Discovered only about a decade ago, CRISPR Cas-9 enables rapid development of exciting new treatments—and more breakthroughs are on the way, today’s new episode of the I am BIO Podcast explains.
So, what exactly is CRISPR?
Regeneron Executive Director Leah Sabin says that CRISPR Cas-9 technology modifies DNA using an RNA guide to find a single gene, paired with a Cas-9 nuclease that cuts the gene.
“Once the guide RNA sees its match, it can bind and signal to the protein, the nuclease, that it’s time to create a cut. And so, the nuclease is controlled. It will not cut unless it gets that exact match, that will tell it, it has permission to cut,” she explains. “And that’s a huge advantage, because, control of where exactly the nuclease cuts, particularly if you’re editing a human genome, is essential.
Regeneron uses CRISPR to alter the liver’s DNA to address transthyretin amyloidosis, a genetic condition causing dangerous protein buildup around the heart by snipping out a gene. Regeneron’s David Gutstein adds that it also uses an innovative approach to insert genes, rather than cutting them, to address hemophilia.
Julie Bruno of CRISPR Therapeutics talks about her company’s work, including conducting clinical trials on eight therapies (so far). One of these is a promising sickle cell treatment.

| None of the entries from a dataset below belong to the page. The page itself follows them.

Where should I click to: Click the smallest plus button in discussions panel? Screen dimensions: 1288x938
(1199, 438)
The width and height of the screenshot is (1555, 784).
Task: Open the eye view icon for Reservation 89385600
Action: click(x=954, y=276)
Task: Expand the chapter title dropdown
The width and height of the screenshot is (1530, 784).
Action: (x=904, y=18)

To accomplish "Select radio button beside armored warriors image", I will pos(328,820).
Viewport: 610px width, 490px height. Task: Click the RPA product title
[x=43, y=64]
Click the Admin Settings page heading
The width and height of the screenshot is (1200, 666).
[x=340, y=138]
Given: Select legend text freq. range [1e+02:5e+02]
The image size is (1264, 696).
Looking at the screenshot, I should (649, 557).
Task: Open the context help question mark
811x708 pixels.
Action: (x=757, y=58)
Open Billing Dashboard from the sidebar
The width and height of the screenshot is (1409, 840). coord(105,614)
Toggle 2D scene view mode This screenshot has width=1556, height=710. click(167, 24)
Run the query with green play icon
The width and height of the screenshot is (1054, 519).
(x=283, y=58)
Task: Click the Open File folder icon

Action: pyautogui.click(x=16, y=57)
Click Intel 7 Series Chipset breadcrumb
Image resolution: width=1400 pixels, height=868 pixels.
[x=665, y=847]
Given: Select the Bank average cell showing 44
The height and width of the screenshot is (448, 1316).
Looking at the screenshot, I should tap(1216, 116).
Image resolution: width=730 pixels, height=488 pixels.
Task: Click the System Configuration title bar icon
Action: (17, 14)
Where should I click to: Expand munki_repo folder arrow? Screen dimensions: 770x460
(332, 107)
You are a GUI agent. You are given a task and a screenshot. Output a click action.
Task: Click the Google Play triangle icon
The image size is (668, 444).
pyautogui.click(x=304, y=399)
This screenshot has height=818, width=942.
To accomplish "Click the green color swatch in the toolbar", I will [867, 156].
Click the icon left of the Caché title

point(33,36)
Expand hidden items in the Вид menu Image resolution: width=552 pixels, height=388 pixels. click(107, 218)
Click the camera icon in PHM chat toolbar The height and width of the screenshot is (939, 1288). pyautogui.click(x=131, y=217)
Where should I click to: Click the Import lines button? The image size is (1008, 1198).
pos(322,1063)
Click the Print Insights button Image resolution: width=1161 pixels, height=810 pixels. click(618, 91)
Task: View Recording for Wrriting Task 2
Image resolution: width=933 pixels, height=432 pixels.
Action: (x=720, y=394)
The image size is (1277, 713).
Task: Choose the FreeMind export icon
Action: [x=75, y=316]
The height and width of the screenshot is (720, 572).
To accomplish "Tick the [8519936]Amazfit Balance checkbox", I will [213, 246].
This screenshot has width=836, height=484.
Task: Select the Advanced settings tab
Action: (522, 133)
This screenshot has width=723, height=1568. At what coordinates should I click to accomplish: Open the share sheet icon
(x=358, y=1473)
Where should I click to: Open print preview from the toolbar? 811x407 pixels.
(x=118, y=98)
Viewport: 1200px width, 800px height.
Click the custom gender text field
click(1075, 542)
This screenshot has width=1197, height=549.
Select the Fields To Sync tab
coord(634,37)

According to Benjamin Oakes, new delivery methods for CRISPR, developed by Scribe Therapeutics, reach the liver or central nervous system effectively. He co-founded Scribe Therapeutics with CRISPR pioneer Jennifer Doudna. He explains how his company is making advances with CRISPR and talks about what it’s like to work with the inventor of the technology.
“Working with Jennifer is an eye-opening experience, because she brings an incredible holistic view,” he says. “Jennifer understands, not only the details of the specific biochemistry, because that’s where she’s been focused for a very long time now, but also just the implications of what these incredibly small and detailed experiments mean, at a much broader and grander scale.”
Oakes says there is still much to learn, and podcast host Rachel King, the interim CEO of the Biotechnology Innovation Organization (BIO), agrees.
“There’s still a lot we don’t know about CRISPR’s potential as a tool for transformative therapeutics,” says King. “But one thing is for sure, we should be excited about where CRISPR’s going and the possibilities that lie ahead.”